“If you’re training late at night, what would you recommend to eat post-workout?”
This question branches from other questions (in the archives) regarding post-workout nutrition.
Personally, if I am training late at night, it’s a choice of whether I’m going to have a post-workout shake or if I’m going to eat a real meal. And if time allows, I’m always going to pick a real meal over the post-workout shake (maybe both if time allows).
I would choose a good quality source of protein, for example something like chicken, steak, fish or eggs. I would have this with some sort of carbohydrate-rich wholefood as consuming carbs post-training will help to mitigate cortisol, aid in recovery and also will help you sleep.

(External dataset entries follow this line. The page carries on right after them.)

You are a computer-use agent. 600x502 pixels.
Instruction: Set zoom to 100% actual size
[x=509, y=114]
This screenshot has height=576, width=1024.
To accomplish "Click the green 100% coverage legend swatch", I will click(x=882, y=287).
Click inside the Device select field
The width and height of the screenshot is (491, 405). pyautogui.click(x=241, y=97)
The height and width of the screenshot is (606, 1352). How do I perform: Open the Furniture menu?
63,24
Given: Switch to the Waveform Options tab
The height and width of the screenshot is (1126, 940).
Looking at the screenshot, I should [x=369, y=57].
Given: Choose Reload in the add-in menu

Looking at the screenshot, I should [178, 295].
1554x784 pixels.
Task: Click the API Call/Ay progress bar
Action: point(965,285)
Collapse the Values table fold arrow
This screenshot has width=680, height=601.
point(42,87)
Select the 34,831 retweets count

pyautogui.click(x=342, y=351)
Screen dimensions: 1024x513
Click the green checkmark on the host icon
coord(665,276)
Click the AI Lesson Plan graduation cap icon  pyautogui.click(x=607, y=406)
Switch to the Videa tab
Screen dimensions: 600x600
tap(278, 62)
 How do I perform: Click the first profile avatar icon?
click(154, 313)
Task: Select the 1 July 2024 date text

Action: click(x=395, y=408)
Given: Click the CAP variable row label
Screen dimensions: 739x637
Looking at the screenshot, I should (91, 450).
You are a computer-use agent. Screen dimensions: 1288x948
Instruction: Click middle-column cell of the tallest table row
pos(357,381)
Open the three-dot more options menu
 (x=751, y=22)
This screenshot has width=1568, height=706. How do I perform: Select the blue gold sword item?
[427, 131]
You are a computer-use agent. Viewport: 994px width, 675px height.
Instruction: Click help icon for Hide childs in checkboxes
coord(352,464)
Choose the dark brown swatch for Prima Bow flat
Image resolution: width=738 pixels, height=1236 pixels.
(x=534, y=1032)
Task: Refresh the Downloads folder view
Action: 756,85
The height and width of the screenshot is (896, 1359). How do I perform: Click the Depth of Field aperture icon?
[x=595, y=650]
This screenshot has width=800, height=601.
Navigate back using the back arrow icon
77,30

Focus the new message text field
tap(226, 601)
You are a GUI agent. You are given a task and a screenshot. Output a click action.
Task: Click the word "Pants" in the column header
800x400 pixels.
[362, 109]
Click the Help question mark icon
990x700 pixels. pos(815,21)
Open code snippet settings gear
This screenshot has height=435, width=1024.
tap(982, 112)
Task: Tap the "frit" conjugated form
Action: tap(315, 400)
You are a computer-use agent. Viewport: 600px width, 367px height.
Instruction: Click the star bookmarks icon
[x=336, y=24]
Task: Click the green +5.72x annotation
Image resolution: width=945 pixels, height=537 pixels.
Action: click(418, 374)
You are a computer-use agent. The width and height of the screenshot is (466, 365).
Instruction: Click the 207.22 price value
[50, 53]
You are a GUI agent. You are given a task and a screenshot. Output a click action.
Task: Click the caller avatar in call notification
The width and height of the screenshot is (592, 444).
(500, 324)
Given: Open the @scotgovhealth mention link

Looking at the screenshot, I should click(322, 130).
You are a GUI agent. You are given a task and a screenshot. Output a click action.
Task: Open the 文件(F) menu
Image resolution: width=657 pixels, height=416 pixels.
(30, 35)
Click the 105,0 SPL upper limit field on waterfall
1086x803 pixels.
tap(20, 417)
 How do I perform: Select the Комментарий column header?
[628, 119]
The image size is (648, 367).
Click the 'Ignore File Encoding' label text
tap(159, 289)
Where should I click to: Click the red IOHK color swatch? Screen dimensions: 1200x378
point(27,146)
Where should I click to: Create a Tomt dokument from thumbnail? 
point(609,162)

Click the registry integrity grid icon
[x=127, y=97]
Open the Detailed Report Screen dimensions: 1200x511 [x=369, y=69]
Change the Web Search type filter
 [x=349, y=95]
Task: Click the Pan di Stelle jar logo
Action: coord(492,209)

Perhaps more importantly if you finish training late at night you need to pay close attention to your post-workout supplementation. As a consequence of having exercised, you will have cortisol circulating through your body. You want to mitigate the effects of this cortisol as fast as possible. To do this, I would recommend taking a supplement such as Topical Magnesium from Poliquin. Alternatively, you can choose a Magnesium Threonine, such as Zen Mag (which is also from Poliquin). Magnesium Threonine is a form of magnesium that works directly on the brain, calming the mind, body and Nervous System.
Also, Taurine is a great amino acid that will help to relax and calm down the Nervous System. If you’re finding yourself very wired after training and hence, unable to sleep, I’d look at using something like Phosphoserine. The other formulation that I really like is the (new) Poliquin RestoREM product. It contains melatonin, as well as Phenibut that is found in GABA. It’s a fantastic formulation for post workout supplementation, especially for when you’re training late at night.
Along with having adequate post-workout nutrition it’s so important to ensure you get a solid night sleep. This is why I stress the importance of accurate and effective post-workout supplementation when you are training late at night. You need to calm the Nervous System and mitigate (any) damaging effects of the cortisol in your system. In regards to nutrition, as mentioned, I’d still keep it pretty basic. Choose a quality source of protein, cooked in fat (such as butter or ghee) and have it with a carbohydrate-rich wholefood.